* PROBLEM DETAILS:
Starting at the line that contains "Choose the 묶음선택 radio option", copy every line through the end of the records below exactly as written, leaving out pictures.

* SUPPLIED MATERIAL:
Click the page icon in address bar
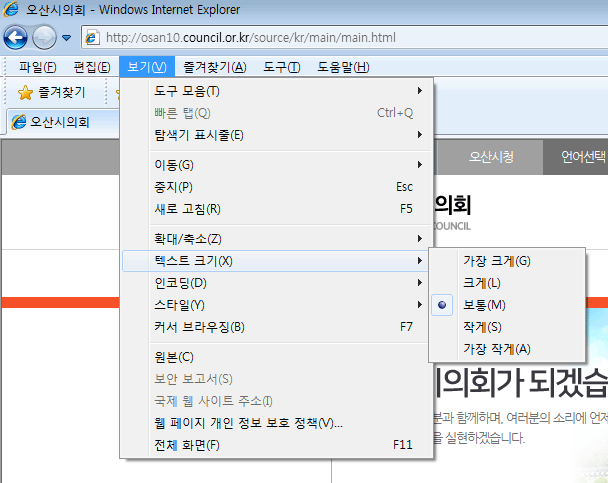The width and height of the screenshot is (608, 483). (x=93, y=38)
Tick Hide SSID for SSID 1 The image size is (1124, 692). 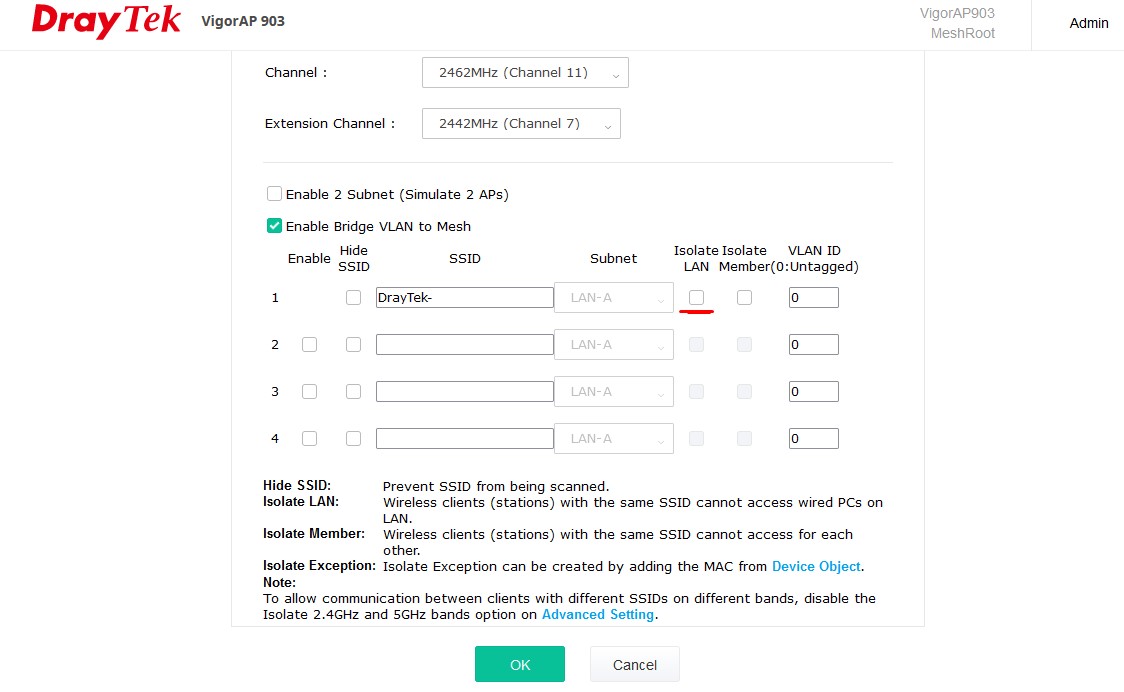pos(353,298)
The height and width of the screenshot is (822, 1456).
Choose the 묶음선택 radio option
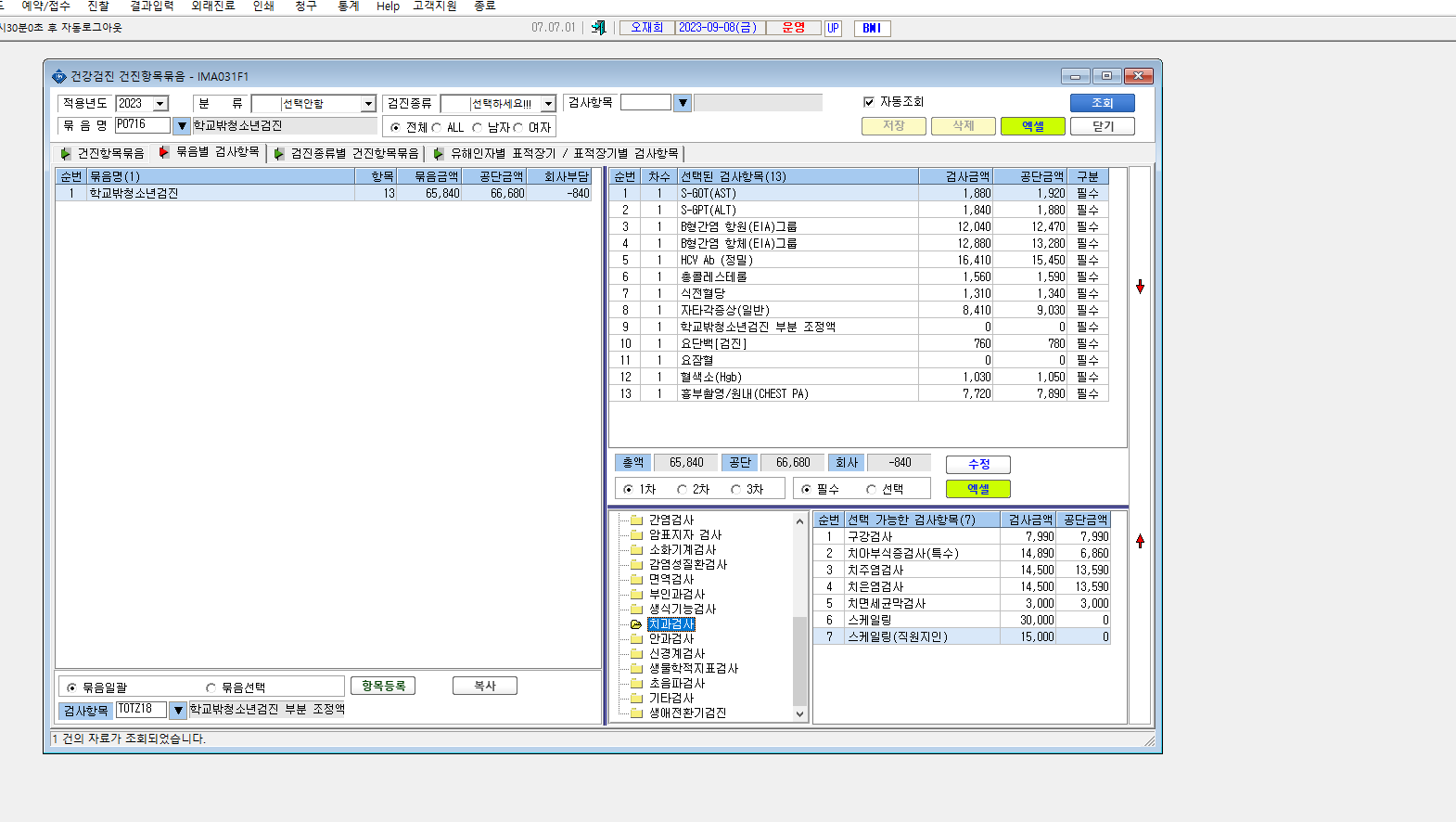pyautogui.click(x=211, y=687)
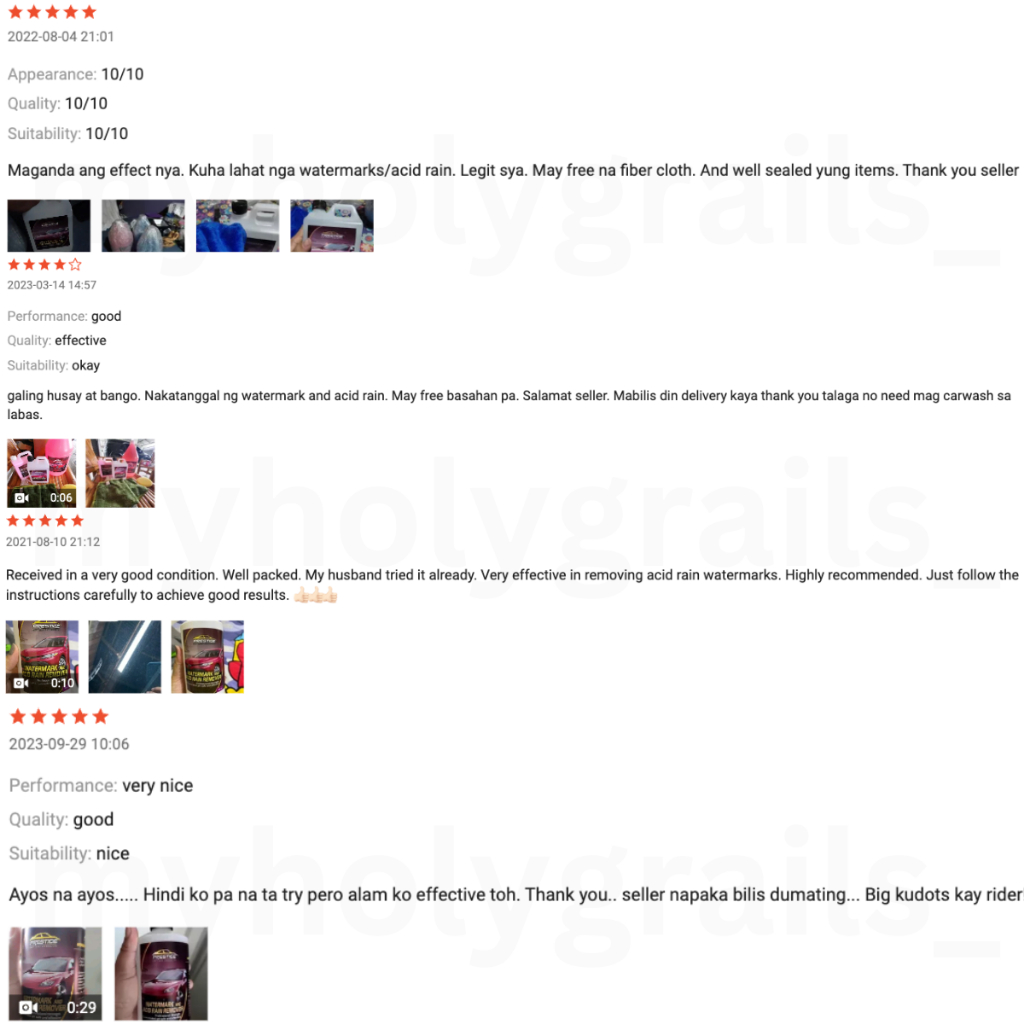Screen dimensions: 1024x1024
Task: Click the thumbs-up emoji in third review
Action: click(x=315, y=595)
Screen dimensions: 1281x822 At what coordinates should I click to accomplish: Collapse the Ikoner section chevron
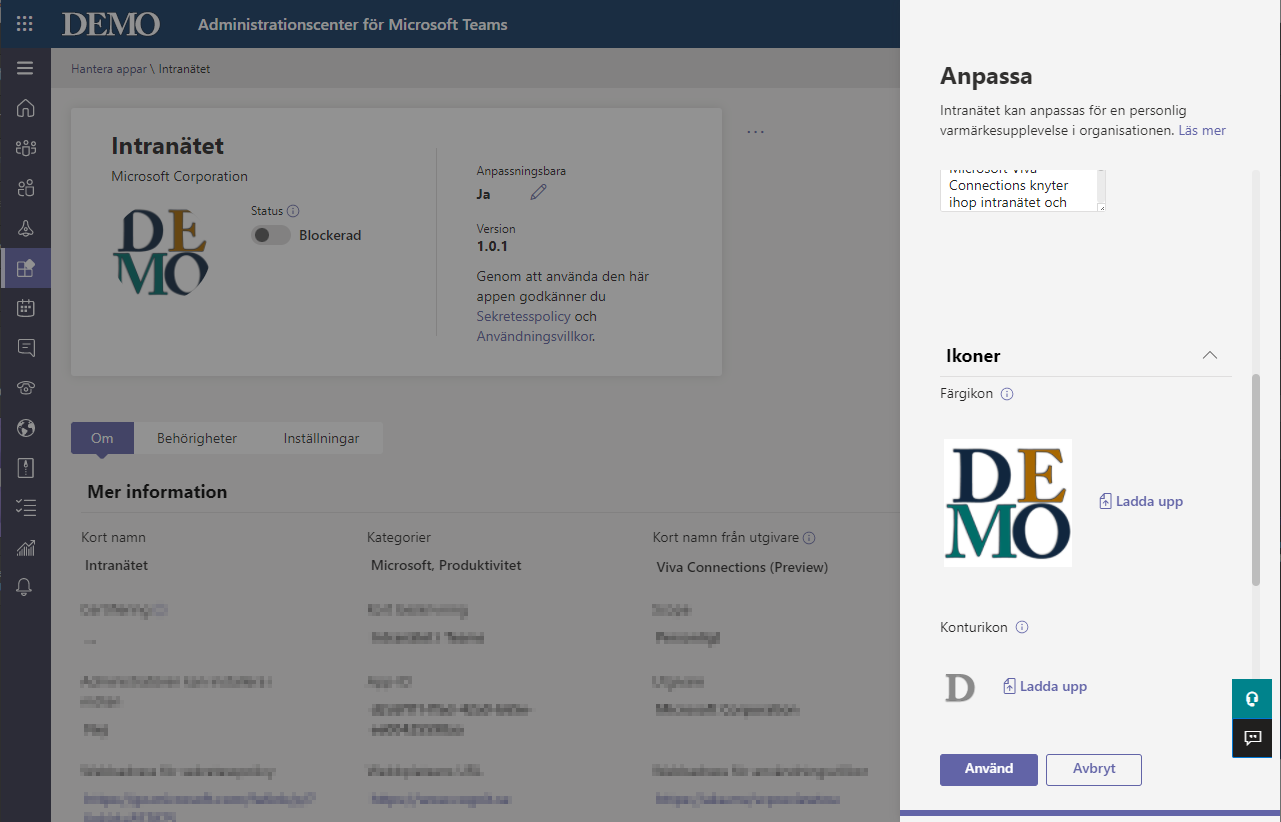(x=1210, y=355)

* TASK SOLUTION:
Choose the 묶음선택 radio option
pyautogui.click(x=211, y=687)
Screen dimensions: 1024x1024
Task: Click the thumbs-up emoji in third review
Action: click(x=315, y=595)
Screen dimensions: 1281x822 At what coordinates should I click to accomplish: Collapse the Ikoner section chevron
(x=1210, y=355)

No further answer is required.